§ Directions: Present the lines from the line with "Task: Select the All Pages option" to the line with "Action: pos(21,30)" as a Markdown table with the columns Row and Line, omitting blank lines.

Entries on target coordinates
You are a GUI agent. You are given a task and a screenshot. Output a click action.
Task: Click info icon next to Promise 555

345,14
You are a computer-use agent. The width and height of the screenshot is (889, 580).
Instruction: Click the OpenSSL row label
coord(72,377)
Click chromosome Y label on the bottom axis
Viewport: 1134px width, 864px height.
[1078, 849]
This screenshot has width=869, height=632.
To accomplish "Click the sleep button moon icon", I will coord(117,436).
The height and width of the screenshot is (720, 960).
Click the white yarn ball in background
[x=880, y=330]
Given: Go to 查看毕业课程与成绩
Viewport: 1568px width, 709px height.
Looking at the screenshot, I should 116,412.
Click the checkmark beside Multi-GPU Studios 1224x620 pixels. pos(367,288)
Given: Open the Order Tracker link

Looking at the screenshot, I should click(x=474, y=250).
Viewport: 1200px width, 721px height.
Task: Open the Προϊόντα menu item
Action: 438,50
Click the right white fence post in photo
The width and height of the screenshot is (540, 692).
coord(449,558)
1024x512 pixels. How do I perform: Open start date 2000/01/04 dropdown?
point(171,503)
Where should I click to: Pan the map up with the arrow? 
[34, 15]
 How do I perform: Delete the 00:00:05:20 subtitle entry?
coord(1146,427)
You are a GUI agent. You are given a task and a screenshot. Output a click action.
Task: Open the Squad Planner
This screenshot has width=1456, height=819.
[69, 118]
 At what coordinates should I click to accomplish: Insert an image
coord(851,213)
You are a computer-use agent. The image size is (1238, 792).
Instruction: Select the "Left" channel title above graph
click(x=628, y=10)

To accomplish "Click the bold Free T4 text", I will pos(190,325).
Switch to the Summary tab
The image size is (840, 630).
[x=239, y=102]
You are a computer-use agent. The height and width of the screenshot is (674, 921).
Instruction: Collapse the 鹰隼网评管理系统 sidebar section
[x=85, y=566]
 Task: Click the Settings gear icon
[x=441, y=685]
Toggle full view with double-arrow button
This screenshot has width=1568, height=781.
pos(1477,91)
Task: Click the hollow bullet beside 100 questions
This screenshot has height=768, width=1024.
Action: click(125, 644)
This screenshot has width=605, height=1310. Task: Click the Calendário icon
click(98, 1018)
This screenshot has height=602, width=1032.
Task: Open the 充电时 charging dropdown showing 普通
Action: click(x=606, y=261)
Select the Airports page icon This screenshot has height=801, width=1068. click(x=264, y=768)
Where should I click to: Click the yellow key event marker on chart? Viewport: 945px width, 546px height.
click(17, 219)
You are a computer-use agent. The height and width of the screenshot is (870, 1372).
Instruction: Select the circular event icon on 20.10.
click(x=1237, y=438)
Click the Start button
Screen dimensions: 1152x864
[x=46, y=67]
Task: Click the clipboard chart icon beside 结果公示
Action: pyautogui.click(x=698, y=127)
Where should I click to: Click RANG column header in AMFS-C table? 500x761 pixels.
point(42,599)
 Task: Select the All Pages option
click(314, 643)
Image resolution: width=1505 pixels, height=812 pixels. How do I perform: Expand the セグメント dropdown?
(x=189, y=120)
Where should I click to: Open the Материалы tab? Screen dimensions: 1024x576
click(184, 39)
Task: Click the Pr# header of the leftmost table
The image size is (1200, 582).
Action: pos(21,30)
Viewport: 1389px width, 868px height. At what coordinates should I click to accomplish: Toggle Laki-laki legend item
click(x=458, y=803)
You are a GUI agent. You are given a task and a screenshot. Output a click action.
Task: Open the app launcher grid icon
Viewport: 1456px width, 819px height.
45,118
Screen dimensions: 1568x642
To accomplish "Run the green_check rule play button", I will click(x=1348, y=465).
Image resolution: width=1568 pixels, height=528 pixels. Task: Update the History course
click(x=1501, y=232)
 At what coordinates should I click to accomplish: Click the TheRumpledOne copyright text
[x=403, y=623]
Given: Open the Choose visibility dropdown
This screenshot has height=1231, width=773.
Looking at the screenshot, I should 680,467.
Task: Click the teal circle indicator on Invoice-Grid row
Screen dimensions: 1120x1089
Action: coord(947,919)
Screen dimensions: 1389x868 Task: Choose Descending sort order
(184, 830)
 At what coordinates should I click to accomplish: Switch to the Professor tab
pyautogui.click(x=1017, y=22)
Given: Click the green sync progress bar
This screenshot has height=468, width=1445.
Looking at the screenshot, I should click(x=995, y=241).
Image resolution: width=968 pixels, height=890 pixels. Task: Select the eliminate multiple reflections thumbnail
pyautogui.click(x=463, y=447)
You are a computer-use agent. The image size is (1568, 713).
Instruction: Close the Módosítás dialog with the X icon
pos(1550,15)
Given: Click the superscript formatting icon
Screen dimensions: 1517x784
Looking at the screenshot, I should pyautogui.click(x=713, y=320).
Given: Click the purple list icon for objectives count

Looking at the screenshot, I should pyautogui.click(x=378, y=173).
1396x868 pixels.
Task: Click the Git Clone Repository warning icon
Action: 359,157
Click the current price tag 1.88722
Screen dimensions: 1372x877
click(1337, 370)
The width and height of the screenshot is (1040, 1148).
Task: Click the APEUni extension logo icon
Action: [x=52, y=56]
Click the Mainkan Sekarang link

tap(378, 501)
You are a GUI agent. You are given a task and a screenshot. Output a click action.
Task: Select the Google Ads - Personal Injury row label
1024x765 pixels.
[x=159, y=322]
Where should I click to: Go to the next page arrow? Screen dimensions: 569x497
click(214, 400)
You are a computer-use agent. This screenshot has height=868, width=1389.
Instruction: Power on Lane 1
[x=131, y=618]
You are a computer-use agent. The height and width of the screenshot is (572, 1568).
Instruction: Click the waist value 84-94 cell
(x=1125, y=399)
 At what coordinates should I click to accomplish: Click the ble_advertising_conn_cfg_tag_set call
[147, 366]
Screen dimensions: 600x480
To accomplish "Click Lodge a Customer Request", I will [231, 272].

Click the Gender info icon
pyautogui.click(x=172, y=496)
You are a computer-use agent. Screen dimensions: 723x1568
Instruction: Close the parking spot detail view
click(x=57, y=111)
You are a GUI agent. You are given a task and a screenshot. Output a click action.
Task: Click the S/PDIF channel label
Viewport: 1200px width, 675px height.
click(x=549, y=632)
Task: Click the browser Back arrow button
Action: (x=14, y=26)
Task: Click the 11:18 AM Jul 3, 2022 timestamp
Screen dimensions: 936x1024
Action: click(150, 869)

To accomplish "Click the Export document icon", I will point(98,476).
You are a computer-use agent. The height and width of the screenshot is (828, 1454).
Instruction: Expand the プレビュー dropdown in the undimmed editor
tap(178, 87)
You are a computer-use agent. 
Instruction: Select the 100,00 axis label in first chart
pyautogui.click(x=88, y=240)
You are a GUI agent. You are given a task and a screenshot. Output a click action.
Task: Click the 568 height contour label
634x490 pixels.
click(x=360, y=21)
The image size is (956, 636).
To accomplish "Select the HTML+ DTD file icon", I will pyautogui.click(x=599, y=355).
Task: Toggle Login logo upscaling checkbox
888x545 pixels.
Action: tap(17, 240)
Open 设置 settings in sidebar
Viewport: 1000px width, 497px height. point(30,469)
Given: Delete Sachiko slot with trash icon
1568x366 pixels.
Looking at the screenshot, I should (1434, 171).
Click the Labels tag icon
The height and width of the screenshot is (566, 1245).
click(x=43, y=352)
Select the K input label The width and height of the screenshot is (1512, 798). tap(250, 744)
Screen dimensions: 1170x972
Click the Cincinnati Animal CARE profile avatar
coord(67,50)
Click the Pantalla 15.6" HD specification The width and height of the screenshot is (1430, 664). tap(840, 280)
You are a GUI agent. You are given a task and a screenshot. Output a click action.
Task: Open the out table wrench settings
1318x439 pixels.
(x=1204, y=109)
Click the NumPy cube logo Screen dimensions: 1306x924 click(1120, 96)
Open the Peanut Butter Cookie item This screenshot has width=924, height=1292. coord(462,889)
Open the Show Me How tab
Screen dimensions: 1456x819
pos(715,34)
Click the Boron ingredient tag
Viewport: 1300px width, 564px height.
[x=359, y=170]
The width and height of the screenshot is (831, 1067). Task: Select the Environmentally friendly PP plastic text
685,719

§ Output below:
| Row | Line |
|---|---|
| 1 |  Task: Select the All Pages option |
| 2 | click(314, 643) |
| 3 | Image resolution: width=1505 pixels, height=812 pixels. How do I perform: Expand the セグメント dropdown? |
| 4 | (x=189, y=120) |
| 5 | Where should I click to: Open the Материалы tab? Screen dimensions: 1024x576 |
| 6 | click(184, 39) |
| 7 | Task: Click the Pr# header of the leftmost table |
| 8 | The image size is (1200, 582). |
| 9 | Action: pos(21,30) |